### REQUIREMENTS
Copy every line of the items below, requests included, and scale each coordinate in the answers by 1.6, rounding to whole numbers with halves going up. Leave the pictures out of your answer.

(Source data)
※

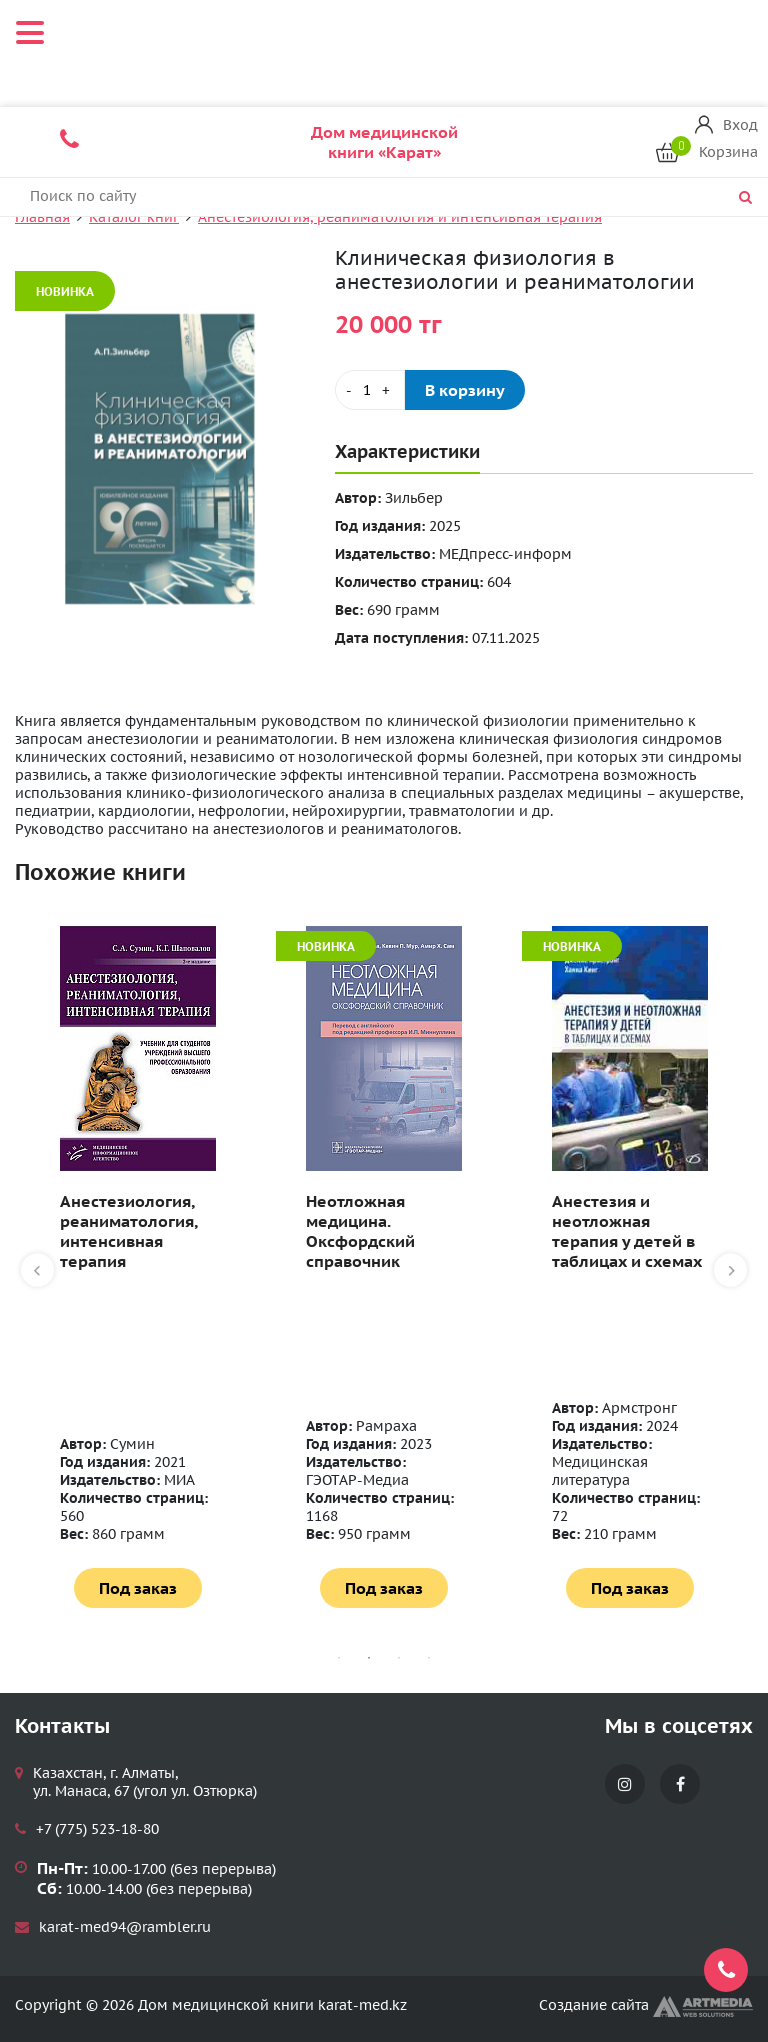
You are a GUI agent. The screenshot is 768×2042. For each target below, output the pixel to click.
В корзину (465, 390)
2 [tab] (369, 1658)
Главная (42, 217)
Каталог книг (134, 217)
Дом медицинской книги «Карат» (384, 142)
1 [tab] (339, 1658)
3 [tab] (399, 1658)
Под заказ (138, 1588)
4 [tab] (429, 1658)
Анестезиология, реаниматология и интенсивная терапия (400, 217)
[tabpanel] (138, 1267)
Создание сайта (646, 2005)
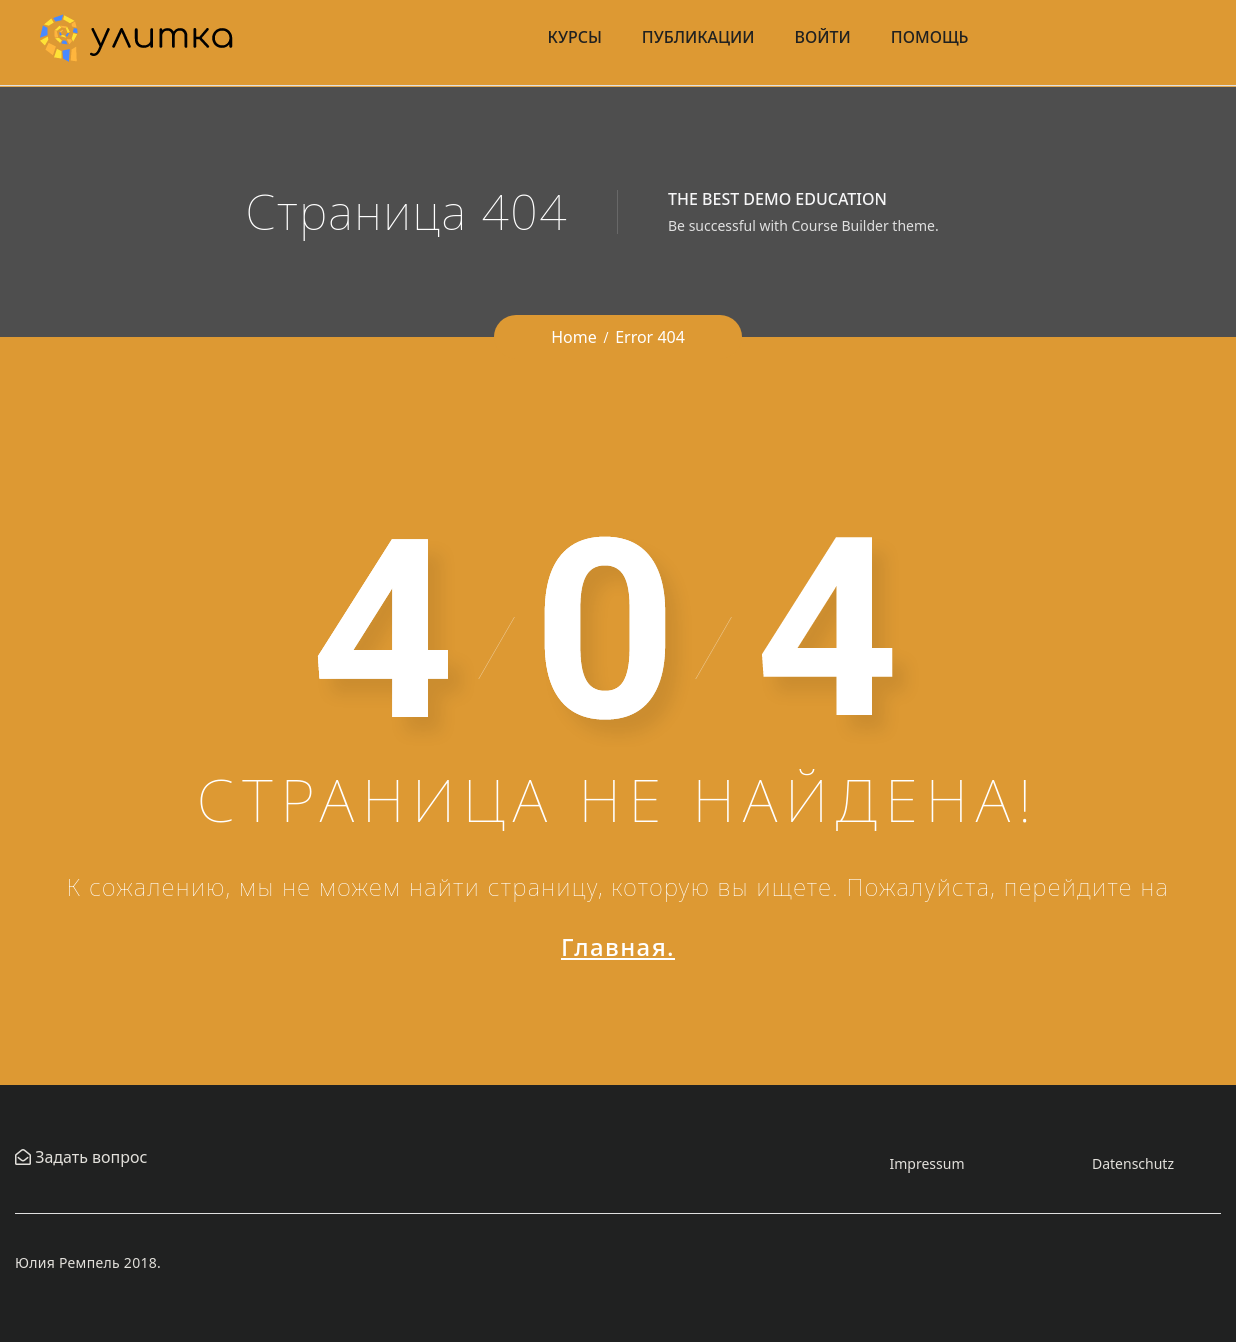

※

### ANSWER FOR THE TASK
You are a GUI agent. The screenshot is 768×2042. For each target below, output the pixel to click.
В корзину (744, 624)
2 [tab] (590, 2653)
Главная (67, 347)
Каталог книг (214, 347)
Дом медицинской книги «Карат» (614, 227)
1 [tab] (542, 2653)
3 [tab] (638, 2653)
Под заказ (221, 2541)
4 [tab] (686, 2653)
Анестезиология, реаниматология и интенсивная терапия (640, 347)
[tabpanel] (221, 2027)
Создание сайта (1034, 3208)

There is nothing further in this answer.